MORE rich Chinese are expected to send their assets overseas for better investment returns as the economy continues to open up, according to a report.
It is estimated that the proportion of Chinese individual assets to be allocated overseas will increase from the current 4.8 percent to about 9.4 percent in the next five years, with the assets under management of overseas investment rising to 13 trillion yuan (US$2 trillion), according to the 2016 China Wealth Report jointly released by the Industrial Bank and The Boston Consulting Group.
The proportion of personal wealth allocated to foreign assets is lower in China than in other countries.
As the Chinese economy continues to open, however, the proportion will increase thanks to liberal regulations and growing interest in overseas investment.
The report revealed that, despite a slowing Chinese economic growth, the wealth of high-net-worth individuals with investable assets of more than 6 million yuan is rising steadily.

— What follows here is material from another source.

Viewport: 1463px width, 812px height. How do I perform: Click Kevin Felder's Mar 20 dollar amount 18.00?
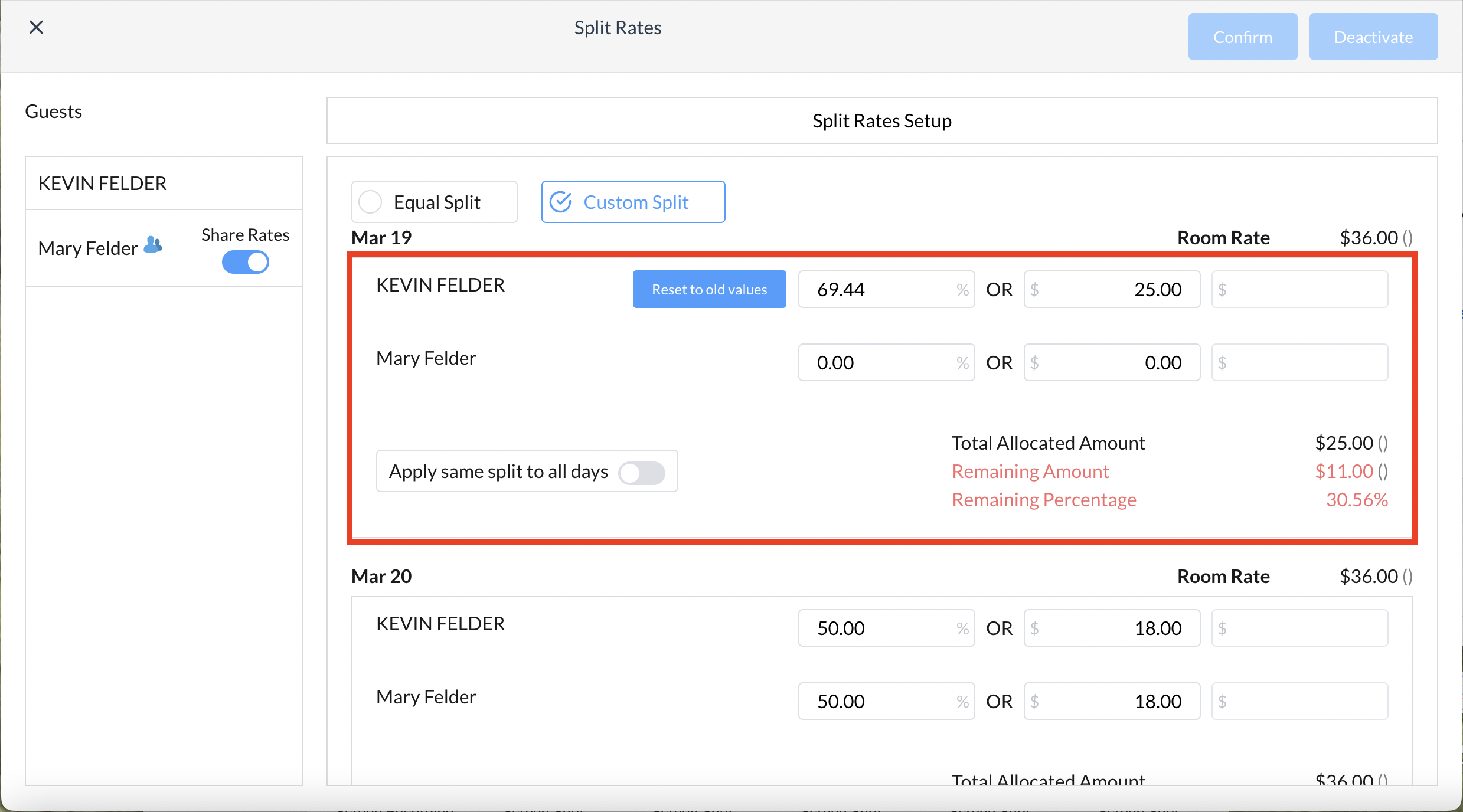click(1113, 628)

China’s high-net-worth families will reach 3.88 million by 2020 and their investable financial assets will then account for 51 percent of China’s individual wealth. The country’s continuous economic globalization will drive the HNWIs to shift from domestic wealth allocation to global wealth allocation.
The rise of China’s HNWIs offers great opportunities for the development of private banking businesses, the report said.
However, there is an undersupply of private banking services. China’s private banking institutions manage under 20 percent of the wealth of high net worth families, which implies huge opportunities for development, according to Chen Jinguang, vice president of the Industrial Bank.